Even a revival of the Christian Faith, by itself, might not necessarily cure us of all our ills; and it is utter foolishness to pretend that the reinstallation of the Ten Commandments on courthouse walls would eliminate the judicial tyranny that persecutes Christians.  Christianity is, nonetheless, the only real focal point for any conservative movement, and Christianity was the greatest victim of the hypocritical 50’s.

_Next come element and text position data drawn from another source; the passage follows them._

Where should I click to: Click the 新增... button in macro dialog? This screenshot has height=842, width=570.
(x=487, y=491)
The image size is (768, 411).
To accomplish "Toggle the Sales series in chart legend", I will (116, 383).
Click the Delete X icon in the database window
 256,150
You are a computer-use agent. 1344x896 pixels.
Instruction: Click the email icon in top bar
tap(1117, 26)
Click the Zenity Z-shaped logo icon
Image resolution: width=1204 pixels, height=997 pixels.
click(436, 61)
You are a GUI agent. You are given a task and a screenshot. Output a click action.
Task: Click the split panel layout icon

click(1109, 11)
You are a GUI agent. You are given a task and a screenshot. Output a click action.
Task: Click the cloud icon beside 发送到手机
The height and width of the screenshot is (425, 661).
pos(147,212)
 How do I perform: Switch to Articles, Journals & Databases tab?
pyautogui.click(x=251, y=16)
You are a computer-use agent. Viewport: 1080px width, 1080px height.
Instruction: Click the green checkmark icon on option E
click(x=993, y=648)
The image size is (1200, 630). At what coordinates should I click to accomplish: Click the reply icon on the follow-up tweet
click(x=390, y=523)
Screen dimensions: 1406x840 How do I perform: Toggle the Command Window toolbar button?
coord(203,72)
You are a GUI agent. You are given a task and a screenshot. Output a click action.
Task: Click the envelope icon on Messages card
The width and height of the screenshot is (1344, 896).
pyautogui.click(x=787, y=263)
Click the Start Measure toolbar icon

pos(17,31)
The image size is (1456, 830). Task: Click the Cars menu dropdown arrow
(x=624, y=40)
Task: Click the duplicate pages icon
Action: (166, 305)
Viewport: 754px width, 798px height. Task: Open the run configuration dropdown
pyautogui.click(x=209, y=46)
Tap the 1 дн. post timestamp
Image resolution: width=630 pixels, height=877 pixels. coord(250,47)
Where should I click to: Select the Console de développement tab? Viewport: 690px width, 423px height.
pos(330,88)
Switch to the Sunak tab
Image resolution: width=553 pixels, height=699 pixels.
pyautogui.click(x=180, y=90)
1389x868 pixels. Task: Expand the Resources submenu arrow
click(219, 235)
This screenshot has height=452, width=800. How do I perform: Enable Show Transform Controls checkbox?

Despite the higher rates of church attendance, the 50’s were scarcely any more Christian than our own decade.  A 1952 Gallup Poll revealed that, while 96 percent of Americans said they believed in God, hardly anyone knew Who gave the Sermon on the Mount.  It was the time of spiraling divorce rates and, worse, the era of “Judeo-Christianity,” when increasing numbers of Americans either came to view the Church as good business and a social necessity or gravitated toward the cults that promised to reorganize their lives.  As President Eisenhower, the most potent symbol of the 50’s, once declared, “Our government has no sense unless it is founded in a deeply felt religious faith, and I don’t care what it is.”  Apparently not, since Ike’s agricultural secretary, Ezra Taft Benson, ended up as the “Prophet” of the Mormons.  And what of the symbol of the decade’s darker side, Mickey Spillane?  Despite his name, he was apparently brought up a nominal Protestant, yet he became a Jehovah’s Witness in the early 1950’s.  Today, he might have chosen Islam or Scientology.

If we must seek models for the future in the past, let it be the inclusive past of Christendom in its most vigorous times and not the spiritually emaciated decade that added Norman Vincent Peale’s The Power of Positive Thinking (1952) to the canon of Scripture.